So what happens to regimented and highly educated kids when they grow up? They can hit a passable forehand, play some of Beethoven's piano sonatas, and do integrals (on Matlab), but they grow up and find that what they really need out there is something that's unique, which they don't have. Most of the successful people that I know personally had unstructured lives as children, and they had to figure out for themselves what to do with all that time. Most unsuccessful people though had the same situation! That's why my question is a real one, not a rhetorical one, one in fact that I'm facing with my own children.

Scott Brooks writes:

Having an unstructured life as a child equating into success as an adult depends on your upbringing, parental guidance, and environment. I saw a lot of my friends growing up living unstructured lives because of single family households (mother couldn't do much more than work to support family), alcoholism of one or more parent, or other factors.

I think a lot of these kids would be much better off if they were in a structured environment that allowed them freedoms most of their day (12 hours or more), at least 6 days a week.

The problem is that the kids who need this environment are stuck in some kind of a governmental system whereby the teachers unions control the environment. I believe that is what has lead us to being a country of non-thinking sheeple and is destroying our children today.

Jeff Rollert writes:

Improv is the best training I've had, and I use the trapped time in the car to make the kids do it. Doesn't matter if it is story telling, music, jokes, etc.The only consistent skill I've seen in life that doesn't get obsolete is on-the-fly storytelling.

Jack Tierney comments:

 This is an important question and one that has great significance for the future. Recently I've come across more and more articles regarding this cohort and their predicaments.

The recent spike in student loan defaults has highlighted the fact that many of our "highly educated kids" have gone deeply into debt. Unfortunately, many have been highly educated in specialties that offer little opportunity to secure a wage sufficient to pay off the debt and live in a manner to which they've become accustomed.

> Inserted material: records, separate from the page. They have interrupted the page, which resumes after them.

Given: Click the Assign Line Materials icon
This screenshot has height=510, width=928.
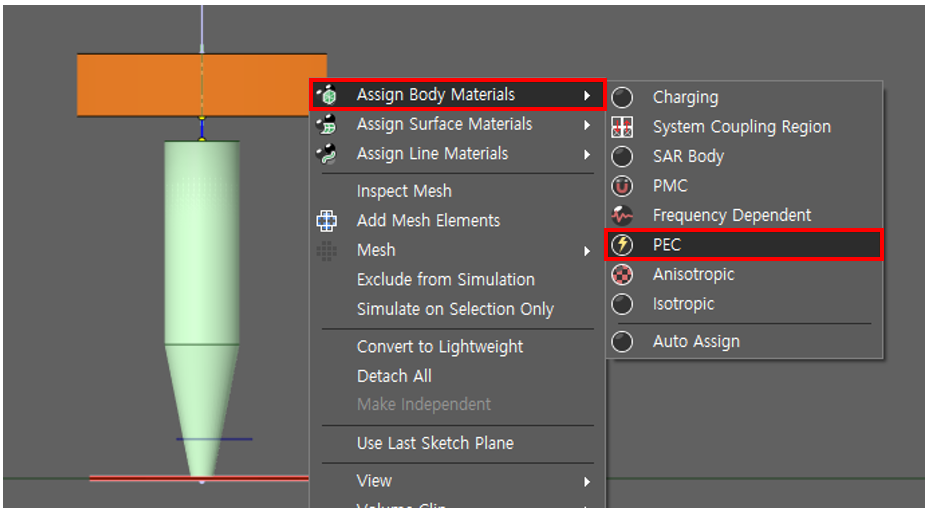Looking at the screenshot, I should [x=326, y=154].
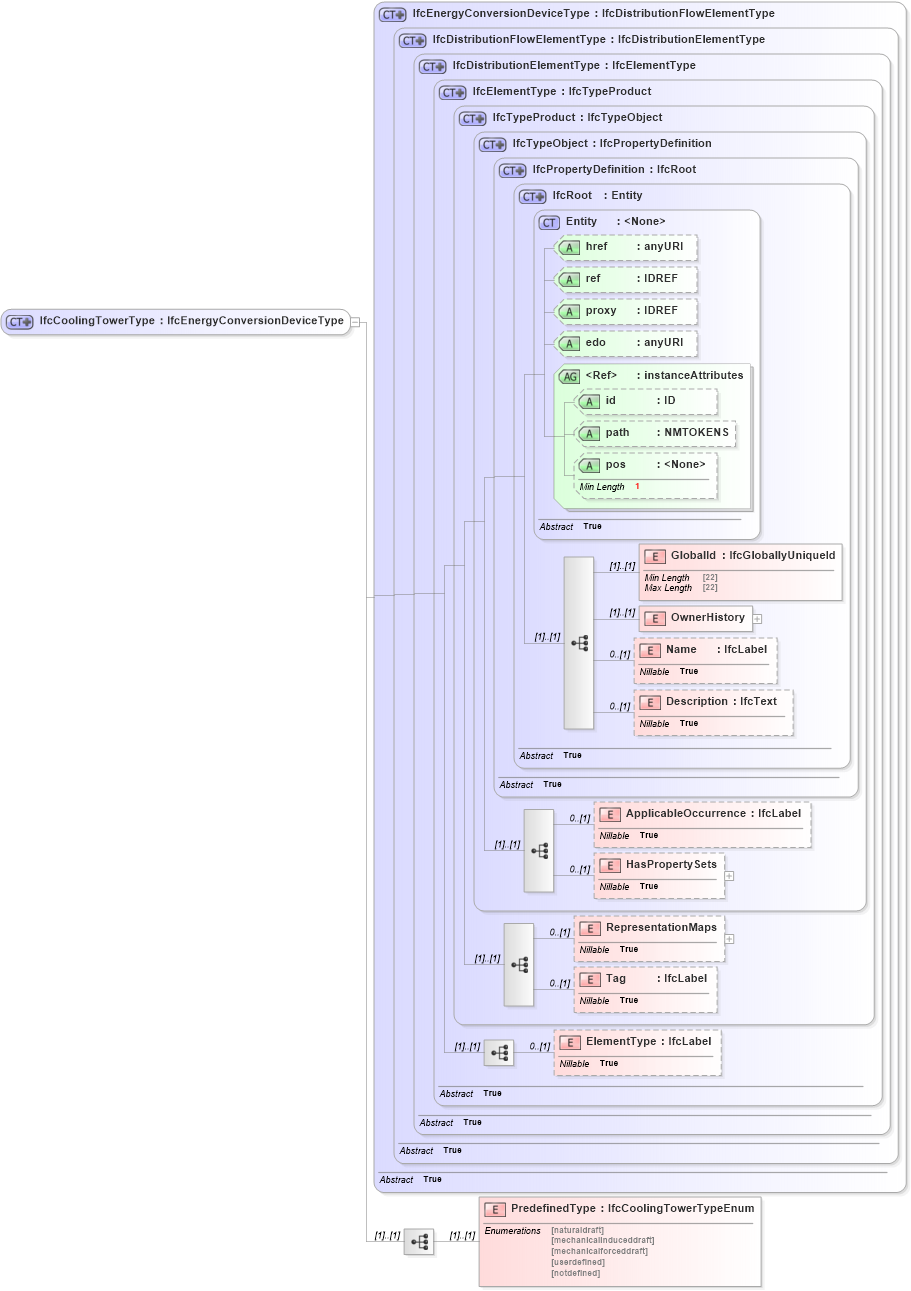Screen dimensions: 911x1291
Task: Select the IfcEnergyConversionDeviceType header bar
Action: 600,13

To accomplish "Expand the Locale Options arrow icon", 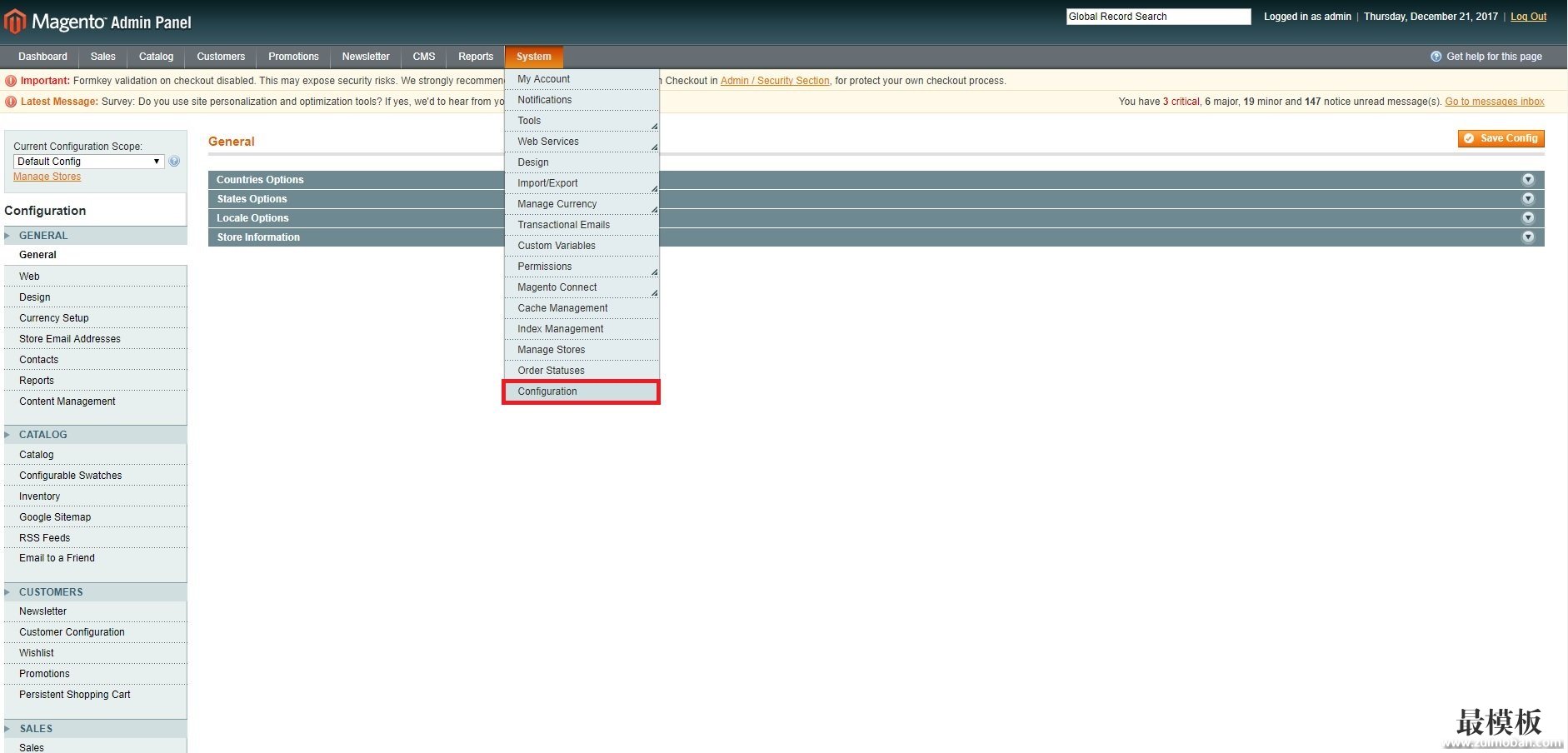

In many of these households, the parental unit(s) have also taken on substantial debt to provide the education; unfortunately, their 401Ks and pension plans have been whacked by the market, and chances that junior will be offered a comfortable, all-meals-provided, rent-free existence dwindle daily.

I recently re-read "The Grapes of Wrath" for a discussion group. There was some conversation on whether current events could lead to a re-run of those days; it was suggested that our many undocumented immigrants would supplant the equally powerless and under-educated Okies. I suggested, however, that while both groups presented problems for their times, our well educated but un- or under-employed youth could present a significantly greater one.

During my lifetime it's been rare that major anti-establishment protests have been led and peopled by the under-classes…the poor rarely had enough time or resources to be regular participants or prisoners. Those movements were conducted by an educated but unhappy coterie that was rarely underfed or unqualified for well paying positions. Tomorrow's protest leaders could well be both.

Another disturbing element in this education scam is the adult re- education programs being offered and underwritten by the Feds and the States. There's heavy emphasis on computer skills, auto repair, finance, education, business admin, accounting, and nursing - fields in which there already exist many unemployed but experienced professionals, and others which have little future.

I can appreciate Dr. Pennington's concern. Of my three sons, only one appears to be moderately secure. All are now in their forties, so options are limited and not very promising. For my grand-daughter and grand-son (I have one of those now), I have major concerns as I feel they, too, are being offered yesterday's curricula for yesterday's jobs. Will they be tomorrow's Joads?

Stefan Jovanovich writes:

We already have Steinbeck's world here in California; but the traffic is heading east away from the state. The only people driving to our state are the people behind the wheels of the empty rental vans. (I urge List members to check out the differential rental rates to and from California.) People here are literally packing up and heading out because there is no work; and they know there will not be any.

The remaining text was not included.